Perhaps encouraged by the Norman connection, Æthelred gave the order for the slaughter of 'all the Danish men who were among the English race' on St Brice's Day because they meant to kill him and his advisers and take over the kingdom. Danes had been settled in numbers in the Danelaw in England for a hundred years and more, and it would hardly have been possible to murder them. Maybe the decree applied only to more recent arrivals, but whether the government was capable of organising a mass killing effectively is in considerable doubt. How many were actually massacred is uncertain.

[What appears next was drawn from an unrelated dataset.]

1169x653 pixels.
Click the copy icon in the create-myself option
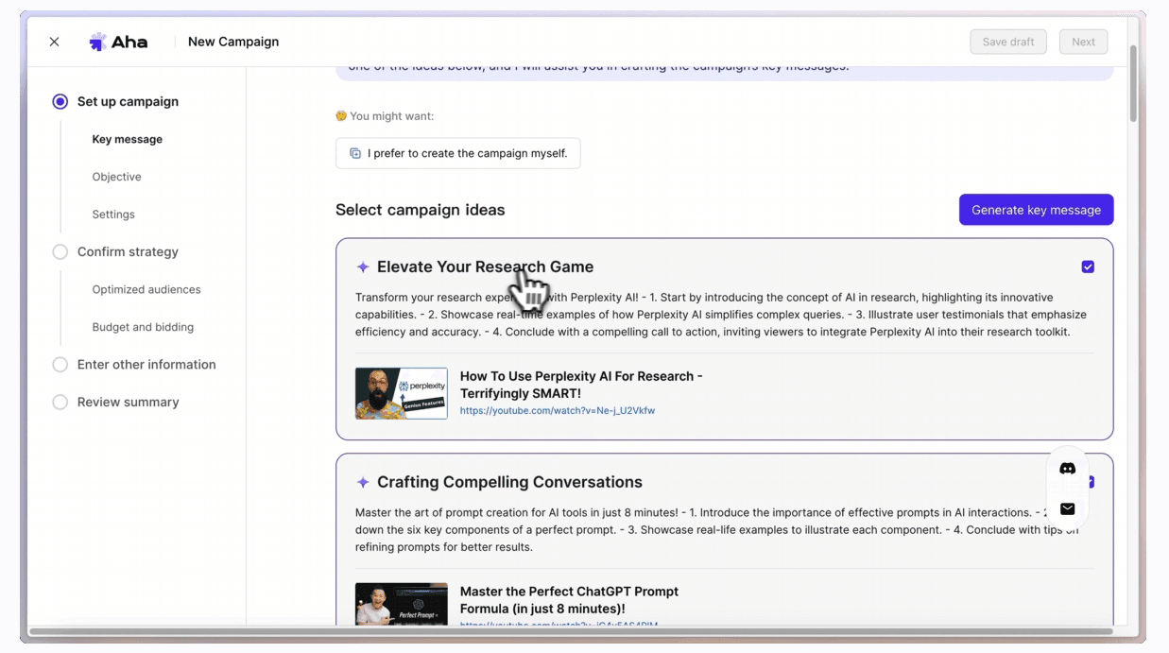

Certainly some Danes were killed, and not only men. In Oxford threatened Danish families broke into St Frideswide's church for sanctuary and resisted the local people's efforts to evict them. The local people then burned the place down and the Danes were presumably burned alive with it. This is mentioned in a charter Æthelred issued to St Frideswide's in 1004, in which he recalled his order for 'a just extermination' of all the Danes in England, who had 'sprouted like a cockle amongst the wheat'. His decree had been issued, he claimed, on the advice of all his leading men and magnates.

One of those killed at Oxford, apparently, was Gunnhild, the sister of Swein Forkbeard, which inevitably sharpened the latter’s hostility. The following summer he sacked Exeter which, significantly perhaps, Æthelred had bestowed on Emma. Swein went on to harry Wessex and destroy Wilton. The Viking assaults intensified and a royal charter of 1004 spoke of 'the anger of God raging with ever increasing savagery against us.' When Æthelred died in 1016, almost the whole of England was ruled by Swein Forkbeard's son Cnut. The following year he appropriated Emma.